__WHAT THIS TASK INVOLVES__. Take the records below and print them verbatim up to and including the line that carries "Given: Click the first".
[DATA UNDER STUDY]
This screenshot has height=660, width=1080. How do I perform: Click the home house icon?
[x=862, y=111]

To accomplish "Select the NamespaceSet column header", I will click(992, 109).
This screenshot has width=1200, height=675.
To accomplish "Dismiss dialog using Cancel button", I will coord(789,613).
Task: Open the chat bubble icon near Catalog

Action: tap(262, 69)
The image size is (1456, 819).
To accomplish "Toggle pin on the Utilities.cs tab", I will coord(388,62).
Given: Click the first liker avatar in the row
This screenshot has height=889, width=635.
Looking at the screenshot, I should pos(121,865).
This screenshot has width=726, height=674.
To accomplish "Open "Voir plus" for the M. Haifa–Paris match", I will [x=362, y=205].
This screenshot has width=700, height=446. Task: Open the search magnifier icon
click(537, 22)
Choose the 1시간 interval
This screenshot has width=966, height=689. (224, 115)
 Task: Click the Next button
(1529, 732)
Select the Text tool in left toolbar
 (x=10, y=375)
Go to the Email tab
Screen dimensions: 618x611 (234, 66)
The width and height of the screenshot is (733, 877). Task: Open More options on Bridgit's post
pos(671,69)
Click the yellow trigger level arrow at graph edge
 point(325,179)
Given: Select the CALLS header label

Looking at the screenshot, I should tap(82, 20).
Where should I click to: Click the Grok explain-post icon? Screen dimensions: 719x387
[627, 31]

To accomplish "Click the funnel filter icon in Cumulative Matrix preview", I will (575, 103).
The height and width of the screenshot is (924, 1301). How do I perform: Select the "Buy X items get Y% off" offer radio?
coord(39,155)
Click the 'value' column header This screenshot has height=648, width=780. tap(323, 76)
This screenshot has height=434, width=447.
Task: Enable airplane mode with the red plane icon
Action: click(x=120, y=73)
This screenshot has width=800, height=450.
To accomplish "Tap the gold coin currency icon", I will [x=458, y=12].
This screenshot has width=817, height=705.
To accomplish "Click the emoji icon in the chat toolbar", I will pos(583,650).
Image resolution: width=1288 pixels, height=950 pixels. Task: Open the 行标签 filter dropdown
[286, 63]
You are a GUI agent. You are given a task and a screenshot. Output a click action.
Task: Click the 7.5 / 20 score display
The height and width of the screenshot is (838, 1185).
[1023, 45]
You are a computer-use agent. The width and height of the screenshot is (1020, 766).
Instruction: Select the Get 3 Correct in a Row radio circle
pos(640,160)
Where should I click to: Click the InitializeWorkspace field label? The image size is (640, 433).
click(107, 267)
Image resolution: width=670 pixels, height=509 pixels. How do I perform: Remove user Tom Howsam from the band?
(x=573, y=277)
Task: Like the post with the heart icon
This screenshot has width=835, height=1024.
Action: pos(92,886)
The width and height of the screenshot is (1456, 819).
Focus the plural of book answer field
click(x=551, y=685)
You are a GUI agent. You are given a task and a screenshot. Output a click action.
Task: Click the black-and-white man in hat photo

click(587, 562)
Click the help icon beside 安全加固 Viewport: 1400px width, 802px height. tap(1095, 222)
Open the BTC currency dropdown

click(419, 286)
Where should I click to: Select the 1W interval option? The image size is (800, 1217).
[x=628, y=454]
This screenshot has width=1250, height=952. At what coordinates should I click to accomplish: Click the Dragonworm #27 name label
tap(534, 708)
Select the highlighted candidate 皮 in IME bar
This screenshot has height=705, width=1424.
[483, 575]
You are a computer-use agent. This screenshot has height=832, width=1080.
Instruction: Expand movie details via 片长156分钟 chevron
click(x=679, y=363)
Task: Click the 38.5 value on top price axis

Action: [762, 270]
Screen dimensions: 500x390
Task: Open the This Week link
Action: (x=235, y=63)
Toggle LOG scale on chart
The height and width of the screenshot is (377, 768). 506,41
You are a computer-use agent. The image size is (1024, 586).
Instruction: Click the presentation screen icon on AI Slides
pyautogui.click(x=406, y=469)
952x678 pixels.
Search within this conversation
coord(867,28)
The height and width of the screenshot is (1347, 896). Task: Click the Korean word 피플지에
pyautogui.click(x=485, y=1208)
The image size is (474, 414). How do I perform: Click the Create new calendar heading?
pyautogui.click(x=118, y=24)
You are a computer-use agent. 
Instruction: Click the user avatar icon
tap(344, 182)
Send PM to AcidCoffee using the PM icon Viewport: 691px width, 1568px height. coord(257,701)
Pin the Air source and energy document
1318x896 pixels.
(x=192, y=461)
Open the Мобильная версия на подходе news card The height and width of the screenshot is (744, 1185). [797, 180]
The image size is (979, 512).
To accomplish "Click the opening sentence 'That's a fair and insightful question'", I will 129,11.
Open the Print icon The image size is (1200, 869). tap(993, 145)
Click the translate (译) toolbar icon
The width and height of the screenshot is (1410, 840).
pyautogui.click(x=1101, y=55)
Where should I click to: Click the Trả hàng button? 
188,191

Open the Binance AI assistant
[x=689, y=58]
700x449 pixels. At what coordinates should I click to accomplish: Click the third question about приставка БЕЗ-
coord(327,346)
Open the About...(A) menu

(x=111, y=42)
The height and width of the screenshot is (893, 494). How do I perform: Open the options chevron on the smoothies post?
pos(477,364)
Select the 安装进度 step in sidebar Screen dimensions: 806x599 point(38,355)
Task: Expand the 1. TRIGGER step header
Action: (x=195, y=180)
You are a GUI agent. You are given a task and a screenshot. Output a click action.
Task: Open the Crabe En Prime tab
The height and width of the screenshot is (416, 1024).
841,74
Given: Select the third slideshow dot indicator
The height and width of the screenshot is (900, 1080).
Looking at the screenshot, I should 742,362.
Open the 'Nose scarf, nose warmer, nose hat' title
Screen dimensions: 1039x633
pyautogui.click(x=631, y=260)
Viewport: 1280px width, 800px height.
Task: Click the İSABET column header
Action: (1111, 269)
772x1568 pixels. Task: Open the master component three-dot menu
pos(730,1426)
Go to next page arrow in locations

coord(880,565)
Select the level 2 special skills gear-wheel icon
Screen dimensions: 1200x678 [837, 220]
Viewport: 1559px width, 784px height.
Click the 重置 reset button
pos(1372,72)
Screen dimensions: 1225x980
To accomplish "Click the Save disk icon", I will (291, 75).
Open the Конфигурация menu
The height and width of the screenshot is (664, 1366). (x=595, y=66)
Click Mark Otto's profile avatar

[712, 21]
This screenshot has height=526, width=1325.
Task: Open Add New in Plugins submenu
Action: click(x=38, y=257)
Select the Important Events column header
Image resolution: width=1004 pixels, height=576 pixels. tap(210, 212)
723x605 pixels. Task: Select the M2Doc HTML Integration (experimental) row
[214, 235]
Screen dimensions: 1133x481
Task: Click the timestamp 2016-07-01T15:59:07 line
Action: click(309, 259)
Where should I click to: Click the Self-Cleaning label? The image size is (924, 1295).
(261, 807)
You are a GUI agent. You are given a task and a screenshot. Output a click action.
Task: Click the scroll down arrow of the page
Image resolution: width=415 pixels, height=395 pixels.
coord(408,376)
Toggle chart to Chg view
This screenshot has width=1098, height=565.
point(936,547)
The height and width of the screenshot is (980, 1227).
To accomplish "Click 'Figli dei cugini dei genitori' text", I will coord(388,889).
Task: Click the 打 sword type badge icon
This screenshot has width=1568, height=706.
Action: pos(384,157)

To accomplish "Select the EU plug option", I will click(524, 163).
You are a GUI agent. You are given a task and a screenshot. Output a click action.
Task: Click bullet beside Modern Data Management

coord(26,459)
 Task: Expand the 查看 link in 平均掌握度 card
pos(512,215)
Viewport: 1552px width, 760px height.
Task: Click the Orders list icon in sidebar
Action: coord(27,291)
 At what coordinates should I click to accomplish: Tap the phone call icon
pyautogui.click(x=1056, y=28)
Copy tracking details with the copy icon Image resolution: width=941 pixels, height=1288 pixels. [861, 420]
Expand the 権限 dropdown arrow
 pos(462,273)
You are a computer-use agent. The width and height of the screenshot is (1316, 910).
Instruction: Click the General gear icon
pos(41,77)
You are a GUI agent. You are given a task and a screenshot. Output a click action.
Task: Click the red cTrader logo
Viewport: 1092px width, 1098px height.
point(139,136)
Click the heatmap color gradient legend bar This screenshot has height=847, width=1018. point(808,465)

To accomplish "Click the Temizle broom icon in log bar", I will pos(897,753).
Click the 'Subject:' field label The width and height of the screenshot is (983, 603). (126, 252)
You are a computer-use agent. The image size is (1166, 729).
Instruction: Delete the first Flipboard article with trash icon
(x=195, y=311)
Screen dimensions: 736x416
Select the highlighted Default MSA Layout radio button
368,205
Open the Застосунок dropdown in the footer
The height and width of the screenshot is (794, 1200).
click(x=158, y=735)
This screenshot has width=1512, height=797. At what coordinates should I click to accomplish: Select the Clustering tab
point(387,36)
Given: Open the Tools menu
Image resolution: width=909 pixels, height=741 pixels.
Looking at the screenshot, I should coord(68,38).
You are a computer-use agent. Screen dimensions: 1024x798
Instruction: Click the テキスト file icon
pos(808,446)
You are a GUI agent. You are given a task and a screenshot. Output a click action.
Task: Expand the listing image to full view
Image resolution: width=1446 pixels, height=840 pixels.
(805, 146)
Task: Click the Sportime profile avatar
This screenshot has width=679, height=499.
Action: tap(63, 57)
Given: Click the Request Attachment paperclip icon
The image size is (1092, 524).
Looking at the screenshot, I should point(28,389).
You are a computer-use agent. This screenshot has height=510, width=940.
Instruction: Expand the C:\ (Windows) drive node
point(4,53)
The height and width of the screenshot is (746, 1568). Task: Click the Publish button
[/DATA UNDER STUDY]
__ANSWER SPACE__.
This screenshot has height=660, width=1080. How do I perform: Click the home house icon?
[x=862, y=111]

To accomplish "Select the NamespaceSet column header", I will click(992, 109).
This screenshot has width=1200, height=675.
To accomplish "Dismiss dialog using Cancel button", I will coord(789,613).
Task: Open the chat bubble icon near Catalog

Action: tap(262, 69)
The image size is (1456, 819).
To accomplish "Toggle pin on the Utilities.cs tab", I will coord(388,62).
Given: Click the first liker avatar in the row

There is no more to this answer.